### GIVEN PROBLEM
Gather every line of the records below that contains the string "with", matching case exactly.

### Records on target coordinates
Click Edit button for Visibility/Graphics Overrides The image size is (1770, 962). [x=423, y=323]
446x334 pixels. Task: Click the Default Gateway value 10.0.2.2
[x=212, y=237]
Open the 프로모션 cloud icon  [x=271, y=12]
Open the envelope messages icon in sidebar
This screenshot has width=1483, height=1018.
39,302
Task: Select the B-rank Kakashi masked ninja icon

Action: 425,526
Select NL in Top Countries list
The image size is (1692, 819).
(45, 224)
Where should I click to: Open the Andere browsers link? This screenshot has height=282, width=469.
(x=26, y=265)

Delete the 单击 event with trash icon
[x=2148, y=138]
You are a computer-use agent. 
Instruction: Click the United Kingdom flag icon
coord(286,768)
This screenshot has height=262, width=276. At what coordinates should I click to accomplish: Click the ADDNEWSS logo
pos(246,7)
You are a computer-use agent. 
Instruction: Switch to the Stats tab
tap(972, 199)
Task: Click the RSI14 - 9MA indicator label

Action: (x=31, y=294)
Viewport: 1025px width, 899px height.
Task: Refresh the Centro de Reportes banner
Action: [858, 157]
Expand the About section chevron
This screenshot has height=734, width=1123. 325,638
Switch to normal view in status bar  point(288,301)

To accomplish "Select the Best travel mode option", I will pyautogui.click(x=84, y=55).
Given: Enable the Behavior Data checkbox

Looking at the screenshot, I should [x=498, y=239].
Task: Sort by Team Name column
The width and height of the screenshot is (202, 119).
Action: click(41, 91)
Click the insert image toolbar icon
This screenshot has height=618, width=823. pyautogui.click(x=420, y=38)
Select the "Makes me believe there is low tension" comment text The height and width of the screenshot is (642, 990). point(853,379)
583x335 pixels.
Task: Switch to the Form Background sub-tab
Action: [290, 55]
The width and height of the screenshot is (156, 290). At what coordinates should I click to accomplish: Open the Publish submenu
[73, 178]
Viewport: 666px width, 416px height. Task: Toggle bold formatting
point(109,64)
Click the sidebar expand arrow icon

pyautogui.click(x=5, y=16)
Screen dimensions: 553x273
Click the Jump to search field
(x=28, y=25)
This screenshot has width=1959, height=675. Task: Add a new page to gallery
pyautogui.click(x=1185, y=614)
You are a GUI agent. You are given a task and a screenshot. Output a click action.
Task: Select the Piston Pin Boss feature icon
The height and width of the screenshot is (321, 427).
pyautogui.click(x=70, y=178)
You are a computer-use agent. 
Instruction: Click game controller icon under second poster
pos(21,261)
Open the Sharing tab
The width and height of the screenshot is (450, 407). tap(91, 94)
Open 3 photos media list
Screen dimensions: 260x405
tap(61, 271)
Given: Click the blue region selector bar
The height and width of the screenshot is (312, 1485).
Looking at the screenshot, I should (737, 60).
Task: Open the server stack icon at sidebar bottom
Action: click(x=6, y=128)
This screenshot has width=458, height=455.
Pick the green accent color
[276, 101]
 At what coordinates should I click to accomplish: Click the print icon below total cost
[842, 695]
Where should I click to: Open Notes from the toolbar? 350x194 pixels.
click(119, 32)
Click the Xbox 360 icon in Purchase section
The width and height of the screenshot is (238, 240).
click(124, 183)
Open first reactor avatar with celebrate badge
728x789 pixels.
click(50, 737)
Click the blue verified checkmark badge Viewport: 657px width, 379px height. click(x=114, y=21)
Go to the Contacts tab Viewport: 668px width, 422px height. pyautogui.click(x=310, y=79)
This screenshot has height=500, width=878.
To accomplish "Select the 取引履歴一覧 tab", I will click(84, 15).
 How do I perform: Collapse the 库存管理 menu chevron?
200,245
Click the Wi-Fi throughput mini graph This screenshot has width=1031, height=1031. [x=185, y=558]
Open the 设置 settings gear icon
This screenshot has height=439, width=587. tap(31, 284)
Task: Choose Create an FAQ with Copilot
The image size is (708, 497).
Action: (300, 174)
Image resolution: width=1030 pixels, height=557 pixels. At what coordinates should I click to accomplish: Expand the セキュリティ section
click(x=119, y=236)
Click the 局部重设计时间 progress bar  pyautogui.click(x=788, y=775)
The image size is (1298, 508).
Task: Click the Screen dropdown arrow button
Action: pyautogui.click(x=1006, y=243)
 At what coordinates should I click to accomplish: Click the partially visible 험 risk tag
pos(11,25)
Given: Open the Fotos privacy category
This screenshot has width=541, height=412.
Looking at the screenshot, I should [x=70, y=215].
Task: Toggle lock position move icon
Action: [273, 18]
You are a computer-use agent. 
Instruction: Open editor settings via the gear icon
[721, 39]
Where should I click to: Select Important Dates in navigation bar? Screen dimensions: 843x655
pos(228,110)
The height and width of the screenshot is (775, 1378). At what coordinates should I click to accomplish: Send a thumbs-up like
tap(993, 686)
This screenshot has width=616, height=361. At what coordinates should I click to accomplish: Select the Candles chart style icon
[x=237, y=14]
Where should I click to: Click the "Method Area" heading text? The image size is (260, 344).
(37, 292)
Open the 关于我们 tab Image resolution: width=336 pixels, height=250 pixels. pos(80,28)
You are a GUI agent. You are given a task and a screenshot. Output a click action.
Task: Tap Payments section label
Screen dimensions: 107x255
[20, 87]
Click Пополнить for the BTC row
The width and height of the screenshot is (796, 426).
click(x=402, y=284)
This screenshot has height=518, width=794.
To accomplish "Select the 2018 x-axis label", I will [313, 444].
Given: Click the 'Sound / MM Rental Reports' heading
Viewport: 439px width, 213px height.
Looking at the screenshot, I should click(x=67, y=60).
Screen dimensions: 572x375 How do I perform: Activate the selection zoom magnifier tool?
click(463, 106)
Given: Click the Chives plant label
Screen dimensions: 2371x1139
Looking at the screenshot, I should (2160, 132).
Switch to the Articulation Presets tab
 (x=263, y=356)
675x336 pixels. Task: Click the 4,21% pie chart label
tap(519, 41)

### FULL OUTPUT
Delete the 单击 event with trash icon
Open first reactor avatar with celebrate badge
Task: Choose Create an FAQ with Copilot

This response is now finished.